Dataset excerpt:
____________________
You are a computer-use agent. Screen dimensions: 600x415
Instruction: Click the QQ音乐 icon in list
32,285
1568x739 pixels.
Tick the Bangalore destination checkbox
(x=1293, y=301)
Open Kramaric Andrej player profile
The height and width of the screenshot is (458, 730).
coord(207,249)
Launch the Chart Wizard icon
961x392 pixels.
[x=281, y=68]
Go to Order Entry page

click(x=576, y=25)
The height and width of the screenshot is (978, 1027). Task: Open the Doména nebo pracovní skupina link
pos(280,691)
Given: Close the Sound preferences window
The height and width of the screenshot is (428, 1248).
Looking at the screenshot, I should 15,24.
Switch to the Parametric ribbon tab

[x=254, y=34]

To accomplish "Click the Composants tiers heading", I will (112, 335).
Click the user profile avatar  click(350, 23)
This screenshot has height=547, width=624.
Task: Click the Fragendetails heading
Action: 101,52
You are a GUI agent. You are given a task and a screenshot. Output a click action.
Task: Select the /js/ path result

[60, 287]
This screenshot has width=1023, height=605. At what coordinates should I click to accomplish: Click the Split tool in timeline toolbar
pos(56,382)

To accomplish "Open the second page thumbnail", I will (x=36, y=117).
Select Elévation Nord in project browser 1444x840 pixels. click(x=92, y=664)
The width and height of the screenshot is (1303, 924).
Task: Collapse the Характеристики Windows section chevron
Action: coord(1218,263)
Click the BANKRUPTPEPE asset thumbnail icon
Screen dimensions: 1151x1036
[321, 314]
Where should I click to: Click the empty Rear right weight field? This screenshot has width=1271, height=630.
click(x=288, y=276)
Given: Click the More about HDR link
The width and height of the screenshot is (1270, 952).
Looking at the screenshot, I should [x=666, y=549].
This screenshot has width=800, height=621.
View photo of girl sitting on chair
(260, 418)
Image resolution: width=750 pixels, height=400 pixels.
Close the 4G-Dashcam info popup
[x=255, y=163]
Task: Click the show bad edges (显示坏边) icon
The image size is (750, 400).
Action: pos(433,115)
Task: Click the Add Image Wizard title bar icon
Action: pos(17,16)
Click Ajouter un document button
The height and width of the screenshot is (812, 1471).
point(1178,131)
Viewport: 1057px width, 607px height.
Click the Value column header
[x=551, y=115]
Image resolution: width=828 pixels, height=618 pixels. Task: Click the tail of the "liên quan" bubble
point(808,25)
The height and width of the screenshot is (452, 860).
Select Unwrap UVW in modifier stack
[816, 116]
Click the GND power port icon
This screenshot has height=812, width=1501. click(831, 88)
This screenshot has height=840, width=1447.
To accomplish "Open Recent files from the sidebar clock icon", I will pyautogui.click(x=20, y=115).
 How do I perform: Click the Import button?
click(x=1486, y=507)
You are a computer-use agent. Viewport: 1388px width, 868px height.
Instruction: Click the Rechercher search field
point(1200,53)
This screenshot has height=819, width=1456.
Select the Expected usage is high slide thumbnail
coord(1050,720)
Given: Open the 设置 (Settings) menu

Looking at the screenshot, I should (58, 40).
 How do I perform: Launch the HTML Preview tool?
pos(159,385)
____________________
Transcribe all of the records above, character for character, keeping every line in its original order.

You are a computer-use agent. Screen dimensions: 600x415
Instruction: Click the QQ音乐 icon in list
32,285
1568x739 pixels.
Tick the Bangalore destination checkbox
(x=1293, y=301)
Open Kramaric Andrej player profile
The height and width of the screenshot is (458, 730).
coord(207,249)
Launch the Chart Wizard icon
961x392 pixels.
[x=281, y=68]
Go to Order Entry page

click(x=576, y=25)
The height and width of the screenshot is (978, 1027). Task: Open the Doména nebo pracovní skupina link
pos(280,691)
Given: Close the Sound preferences window
The height and width of the screenshot is (428, 1248).
Looking at the screenshot, I should 15,24.
Switch to the Parametric ribbon tab

[x=254, y=34]

To accomplish "Click the Composants tiers heading", I will (112, 335).
Click the user profile avatar  click(350, 23)
This screenshot has height=547, width=624.
Task: Click the Fragendetails heading
Action: 101,52
You are a GUI agent. You are given a task and a screenshot. Output a click action.
Task: Select the /js/ path result

[60, 287]
This screenshot has width=1023, height=605. At what coordinates should I click to accomplish: Click the Split tool in timeline toolbar
pos(56,382)

To accomplish "Open the second page thumbnail", I will (x=36, y=117).
Select Elévation Nord in project browser 1444x840 pixels. click(x=92, y=664)
The width and height of the screenshot is (1303, 924).
Task: Collapse the Характеристики Windows section chevron
Action: coord(1218,263)
Click the BANKRUPTPEPE asset thumbnail icon
Screen dimensions: 1151x1036
[321, 314]
Where should I click to: Click the empty Rear right weight field? This screenshot has width=1271, height=630.
click(x=288, y=276)
Given: Click the More about HDR link
The width and height of the screenshot is (1270, 952).
Looking at the screenshot, I should [x=666, y=549].
This screenshot has width=800, height=621.
View photo of girl sitting on chair
(260, 418)
Image resolution: width=750 pixels, height=400 pixels.
Close the 4G-Dashcam info popup
[x=255, y=163]
Task: Click the show bad edges (显示坏边) icon
The image size is (750, 400).
Action: pos(433,115)
Task: Click the Add Image Wizard title bar icon
Action: pos(17,16)
Click Ajouter un document button
The height and width of the screenshot is (812, 1471).
point(1178,131)
Viewport: 1057px width, 607px height.
Click the Value column header
[x=551, y=115]
Image resolution: width=828 pixels, height=618 pixels. Task: Click the tail of the "liên quan" bubble
point(808,25)
The height and width of the screenshot is (452, 860).
Select Unwrap UVW in modifier stack
[816, 116]
Click the GND power port icon
This screenshot has height=812, width=1501. click(831, 88)
This screenshot has height=840, width=1447.
To accomplish "Open Recent files from the sidebar clock icon", I will pyautogui.click(x=20, y=115).
 How do I perform: Click the Import button?
click(x=1486, y=507)
You are a computer-use agent. Viewport: 1388px width, 868px height.
Instruction: Click the Rechercher search field
point(1200,53)
This screenshot has height=819, width=1456.
Select the Expected usage is high slide thumbnail
coord(1050,720)
Given: Open the 设置 (Settings) menu

Looking at the screenshot, I should (58, 40).
 How do I perform: Launch the HTML Preview tool?
pos(159,385)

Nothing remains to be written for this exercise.